Make an exact copy of the entries that come next.

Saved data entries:
────────

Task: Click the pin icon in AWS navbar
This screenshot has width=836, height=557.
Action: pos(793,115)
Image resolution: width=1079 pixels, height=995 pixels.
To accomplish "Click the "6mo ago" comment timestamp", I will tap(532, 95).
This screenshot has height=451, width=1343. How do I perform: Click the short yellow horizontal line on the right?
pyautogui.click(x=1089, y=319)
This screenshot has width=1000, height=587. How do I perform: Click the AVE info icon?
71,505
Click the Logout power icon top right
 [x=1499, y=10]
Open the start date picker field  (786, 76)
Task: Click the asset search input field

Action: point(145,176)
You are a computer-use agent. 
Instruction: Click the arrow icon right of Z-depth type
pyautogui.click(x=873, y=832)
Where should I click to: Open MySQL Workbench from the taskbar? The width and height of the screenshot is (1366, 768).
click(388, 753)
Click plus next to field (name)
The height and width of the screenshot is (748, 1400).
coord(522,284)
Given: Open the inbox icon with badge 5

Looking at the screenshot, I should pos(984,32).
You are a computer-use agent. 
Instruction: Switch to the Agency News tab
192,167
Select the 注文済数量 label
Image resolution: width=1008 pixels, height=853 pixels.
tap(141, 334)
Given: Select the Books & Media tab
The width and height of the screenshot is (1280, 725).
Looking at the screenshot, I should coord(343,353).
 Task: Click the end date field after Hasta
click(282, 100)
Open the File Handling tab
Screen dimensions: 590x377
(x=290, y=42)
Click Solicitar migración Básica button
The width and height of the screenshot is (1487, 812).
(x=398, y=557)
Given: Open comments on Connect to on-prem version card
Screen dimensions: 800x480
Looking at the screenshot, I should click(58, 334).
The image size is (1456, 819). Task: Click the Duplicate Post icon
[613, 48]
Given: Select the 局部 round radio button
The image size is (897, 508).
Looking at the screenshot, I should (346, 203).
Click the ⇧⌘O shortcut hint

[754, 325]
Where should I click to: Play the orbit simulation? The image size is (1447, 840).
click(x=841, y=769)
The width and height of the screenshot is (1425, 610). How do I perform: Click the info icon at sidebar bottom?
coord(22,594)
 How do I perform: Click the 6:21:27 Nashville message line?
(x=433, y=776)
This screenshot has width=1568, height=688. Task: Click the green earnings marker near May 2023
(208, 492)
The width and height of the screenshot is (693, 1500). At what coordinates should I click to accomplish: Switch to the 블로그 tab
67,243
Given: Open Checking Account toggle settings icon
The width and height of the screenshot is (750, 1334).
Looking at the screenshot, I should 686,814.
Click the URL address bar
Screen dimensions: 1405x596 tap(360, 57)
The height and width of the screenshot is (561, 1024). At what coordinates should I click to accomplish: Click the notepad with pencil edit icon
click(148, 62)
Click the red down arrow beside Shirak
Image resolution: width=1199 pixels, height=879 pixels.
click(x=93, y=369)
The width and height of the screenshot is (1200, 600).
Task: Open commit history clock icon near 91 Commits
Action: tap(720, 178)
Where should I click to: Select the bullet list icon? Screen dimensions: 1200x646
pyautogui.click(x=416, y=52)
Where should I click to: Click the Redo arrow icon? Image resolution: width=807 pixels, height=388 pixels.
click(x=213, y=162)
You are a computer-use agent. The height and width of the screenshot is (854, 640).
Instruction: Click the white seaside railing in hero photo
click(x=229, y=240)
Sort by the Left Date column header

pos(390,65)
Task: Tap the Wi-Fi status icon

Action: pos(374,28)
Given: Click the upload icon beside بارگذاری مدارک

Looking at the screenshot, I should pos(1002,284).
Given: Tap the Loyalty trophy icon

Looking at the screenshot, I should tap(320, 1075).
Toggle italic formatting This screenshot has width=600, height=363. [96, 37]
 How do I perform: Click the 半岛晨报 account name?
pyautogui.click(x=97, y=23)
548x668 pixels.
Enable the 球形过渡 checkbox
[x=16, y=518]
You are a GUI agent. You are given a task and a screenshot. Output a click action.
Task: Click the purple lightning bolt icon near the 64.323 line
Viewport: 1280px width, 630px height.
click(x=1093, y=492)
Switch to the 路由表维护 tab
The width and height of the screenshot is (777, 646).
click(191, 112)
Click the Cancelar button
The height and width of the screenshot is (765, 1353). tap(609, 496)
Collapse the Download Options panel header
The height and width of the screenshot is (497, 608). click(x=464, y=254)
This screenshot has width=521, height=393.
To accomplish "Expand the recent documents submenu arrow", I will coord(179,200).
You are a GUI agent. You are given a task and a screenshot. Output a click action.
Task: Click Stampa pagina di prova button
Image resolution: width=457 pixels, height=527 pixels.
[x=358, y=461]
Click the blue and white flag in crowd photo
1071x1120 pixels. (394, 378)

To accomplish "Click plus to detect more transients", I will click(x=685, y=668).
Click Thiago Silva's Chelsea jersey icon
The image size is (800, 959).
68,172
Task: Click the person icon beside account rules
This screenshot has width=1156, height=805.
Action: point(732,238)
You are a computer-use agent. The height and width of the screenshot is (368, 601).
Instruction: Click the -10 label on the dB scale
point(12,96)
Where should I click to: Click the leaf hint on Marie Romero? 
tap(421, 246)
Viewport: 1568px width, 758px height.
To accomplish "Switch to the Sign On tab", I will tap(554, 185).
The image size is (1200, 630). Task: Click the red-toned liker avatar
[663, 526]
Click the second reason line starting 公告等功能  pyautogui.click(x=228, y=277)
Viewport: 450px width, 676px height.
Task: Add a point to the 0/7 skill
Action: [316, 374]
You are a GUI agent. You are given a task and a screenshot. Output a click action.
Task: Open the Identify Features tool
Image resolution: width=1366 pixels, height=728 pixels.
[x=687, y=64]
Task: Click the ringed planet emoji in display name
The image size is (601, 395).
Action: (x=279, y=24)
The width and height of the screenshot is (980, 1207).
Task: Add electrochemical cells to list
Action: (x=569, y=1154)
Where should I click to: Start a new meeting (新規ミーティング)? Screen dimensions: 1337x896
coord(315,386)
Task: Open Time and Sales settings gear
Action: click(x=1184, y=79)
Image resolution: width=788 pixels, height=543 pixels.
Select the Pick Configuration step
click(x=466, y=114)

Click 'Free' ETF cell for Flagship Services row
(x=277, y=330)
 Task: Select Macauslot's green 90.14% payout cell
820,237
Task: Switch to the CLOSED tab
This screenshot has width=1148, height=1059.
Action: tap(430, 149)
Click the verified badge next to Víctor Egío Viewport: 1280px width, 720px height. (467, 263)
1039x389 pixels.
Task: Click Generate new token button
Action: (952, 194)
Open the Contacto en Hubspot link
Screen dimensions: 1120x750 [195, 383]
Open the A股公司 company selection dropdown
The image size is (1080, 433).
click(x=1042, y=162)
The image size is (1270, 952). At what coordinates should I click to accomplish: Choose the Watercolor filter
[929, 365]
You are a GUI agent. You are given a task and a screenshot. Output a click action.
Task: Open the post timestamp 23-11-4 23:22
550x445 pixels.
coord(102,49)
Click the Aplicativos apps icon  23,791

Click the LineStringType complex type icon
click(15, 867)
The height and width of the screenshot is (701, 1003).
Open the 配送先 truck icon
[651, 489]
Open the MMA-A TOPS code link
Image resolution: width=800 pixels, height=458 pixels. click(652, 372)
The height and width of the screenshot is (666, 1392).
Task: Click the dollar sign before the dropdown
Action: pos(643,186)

────────

Answer section:
Task: Click the pin icon in AWS navbar
This screenshot has width=836, height=557.
Action: pos(793,115)
Image resolution: width=1079 pixels, height=995 pixels.
To accomplish "Click the "6mo ago" comment timestamp", I will tap(532, 95).
This screenshot has height=451, width=1343. How do I perform: Click the short yellow horizontal line on the right?
pyautogui.click(x=1089, y=319)
This screenshot has width=1000, height=587. How do I perform: Click the AVE info icon?
71,505
Click the Logout power icon top right
 [x=1499, y=10]
Open the start date picker field  (786, 76)
Task: Click the asset search input field

Action: point(145,176)
You are a computer-use agent. 
Instruction: Click the arrow icon right of Z-depth type
pyautogui.click(x=873, y=832)
Where should I click to: Open MySQL Workbench from the taskbar? The width and height of the screenshot is (1366, 768).
click(388, 753)
Click plus next to field (name)
The height and width of the screenshot is (748, 1400).
coord(522,284)
Given: Open the inbox icon with badge 5

Looking at the screenshot, I should pos(984,32).
You are a computer-use agent. 
Instruction: Switch to the Agency News tab
192,167
Select the 注文済数量 label
Image resolution: width=1008 pixels, height=853 pixels.
tap(141, 334)
Given: Select the Books & Media tab
The width and height of the screenshot is (1280, 725).
Looking at the screenshot, I should coord(343,353).
 Task: Click the end date field after Hasta
click(282, 100)
Open the File Handling tab
Screen dimensions: 590x377
(x=290, y=42)
Click Solicitar migración Básica button
The width and height of the screenshot is (1487, 812).
(x=398, y=557)
Given: Open comments on Connect to on-prem version card
Screen dimensions: 800x480
Looking at the screenshot, I should click(58, 334).
The image size is (1456, 819). Task: Click the Duplicate Post icon
[613, 48]
Given: Select the 局部 round radio button
The image size is (897, 508).
Looking at the screenshot, I should (346, 203).
Click the ⇧⌘O shortcut hint

[754, 325]
Where should I click to: Play the orbit simulation? The image size is (1447, 840).
click(x=841, y=769)
The width and height of the screenshot is (1425, 610). How do I perform: Click the info icon at sidebar bottom?
coord(22,594)
 How do I perform: Click the 6:21:27 Nashville message line?
(x=433, y=776)
This screenshot has width=1568, height=688. Task: Click the green earnings marker near May 2023
(208, 492)
The width and height of the screenshot is (693, 1500). At what coordinates should I click to accomplish: Switch to the 블로그 tab
67,243
Given: Open Checking Account toggle settings icon
The width and height of the screenshot is (750, 1334).
Looking at the screenshot, I should 686,814.
Click the URL address bar
Screen dimensions: 1405x596 tap(360, 57)
The height and width of the screenshot is (561, 1024). At what coordinates should I click to accomplish: Click the notepad with pencil edit icon
click(148, 62)
Click the red down arrow beside Shirak
Image resolution: width=1199 pixels, height=879 pixels.
click(x=93, y=369)
The width and height of the screenshot is (1200, 600).
Task: Open commit history clock icon near 91 Commits
Action: tap(720, 178)
Where should I click to: Select the bullet list icon? Screen dimensions: 1200x646
pyautogui.click(x=416, y=52)
Where should I click to: Click the Redo arrow icon? Image resolution: width=807 pixels, height=388 pixels.
click(x=213, y=162)
You are a computer-use agent. The height and width of the screenshot is (854, 640).
Instruction: Click the white seaside railing in hero photo
click(x=229, y=240)
Sort by the Left Date column header

pos(390,65)
Task: Tap the Wi-Fi status icon

Action: pos(374,28)
Given: Click the upload icon beside بارگذاری مدارک

Looking at the screenshot, I should pos(1002,284).
Given: Tap the Loyalty trophy icon

Looking at the screenshot, I should tap(320, 1075).
Toggle italic formatting This screenshot has width=600, height=363. [96, 37]
 How do I perform: Click the 半岛晨报 account name?
pyautogui.click(x=97, y=23)
548x668 pixels.
Enable the 球形过渡 checkbox
[x=16, y=518]
You are a GUI agent. You are given a task and a screenshot. Output a click action.
Task: Click the purple lightning bolt icon near the 64.323 line
Viewport: 1280px width, 630px height.
click(x=1093, y=492)
Switch to the 路由表维护 tab
The width and height of the screenshot is (777, 646).
click(191, 112)
Click the Cancelar button
The height and width of the screenshot is (765, 1353). tap(609, 496)
Collapse the Download Options panel header
The height and width of the screenshot is (497, 608). click(x=464, y=254)
This screenshot has width=521, height=393.
To accomplish "Expand the recent documents submenu arrow", I will coord(179,200).
You are a GUI agent. You are given a task and a screenshot. Output a click action.
Task: Click Stampa pagina di prova button
Image resolution: width=457 pixels, height=527 pixels.
[x=358, y=461]
Click the blue and white flag in crowd photo
1071x1120 pixels. (394, 378)

To accomplish "Click plus to detect more transients", I will click(x=685, y=668).
Click Thiago Silva's Chelsea jersey icon
The image size is (800, 959).
68,172
Task: Click the person icon beside account rules
This screenshot has width=1156, height=805.
Action: point(732,238)
You are a computer-use agent. The height and width of the screenshot is (368, 601).
Instruction: Click the -10 label on the dB scale
point(12,96)
Where should I click to: Click the leaf hint on Marie Romero? 
tap(421, 246)
Viewport: 1568px width, 758px height.
To accomplish "Switch to the Sign On tab", I will tap(554, 185).
The image size is (1200, 630). Task: Click the red-toned liker avatar
[663, 526]
Click the second reason line starting 公告等功能  pyautogui.click(x=228, y=277)
Viewport: 450px width, 676px height.
Task: Add a point to the 0/7 skill
Action: [316, 374]
You are a GUI agent. You are given a task and a screenshot. Output a click action.
Task: Open the Identify Features tool
Image resolution: width=1366 pixels, height=728 pixels.
[x=687, y=64]
Task: Click the ringed planet emoji in display name
The image size is (601, 395).
Action: (x=279, y=24)
The width and height of the screenshot is (980, 1207).
Task: Add electrochemical cells to list
Action: (x=569, y=1154)
Where should I click to: Start a new meeting (新規ミーティング)? Screen dimensions: 1337x896
coord(315,386)
Task: Open Time and Sales settings gear
Action: click(x=1184, y=79)
Image resolution: width=788 pixels, height=543 pixels.
Select the Pick Configuration step
click(x=466, y=114)

Click 'Free' ETF cell for Flagship Services row
(x=277, y=330)
 Task: Select Macauslot's green 90.14% payout cell
820,237
Task: Switch to the CLOSED tab
This screenshot has width=1148, height=1059.
Action: tap(430, 149)
Click the verified badge next to Víctor Egío Viewport: 1280px width, 720px height. (467, 263)
1039x389 pixels.
Task: Click Generate new token button
Action: (952, 194)
Open the Contacto en Hubspot link
Screen dimensions: 1120x750 [195, 383]
Open the A股公司 company selection dropdown
The image size is (1080, 433).
click(x=1042, y=162)
The image size is (1270, 952). At what coordinates should I click to accomplish: Choose the Watercolor filter
[929, 365]
You are a GUI agent. You are given a task and a screenshot. Output a click action.
Task: Open the post timestamp 23-11-4 23:22
550x445 pixels.
coord(102,49)
Click the Aplicativos apps icon  23,791

Click the LineStringType complex type icon
click(15, 867)
The height and width of the screenshot is (701, 1003).
Open the 配送先 truck icon
[651, 489]
Open the MMA-A TOPS code link
Image resolution: width=800 pixels, height=458 pixels. click(652, 372)
The height and width of the screenshot is (666, 1392).
Task: Click the dollar sign before the dropdown
Action: pos(643,186)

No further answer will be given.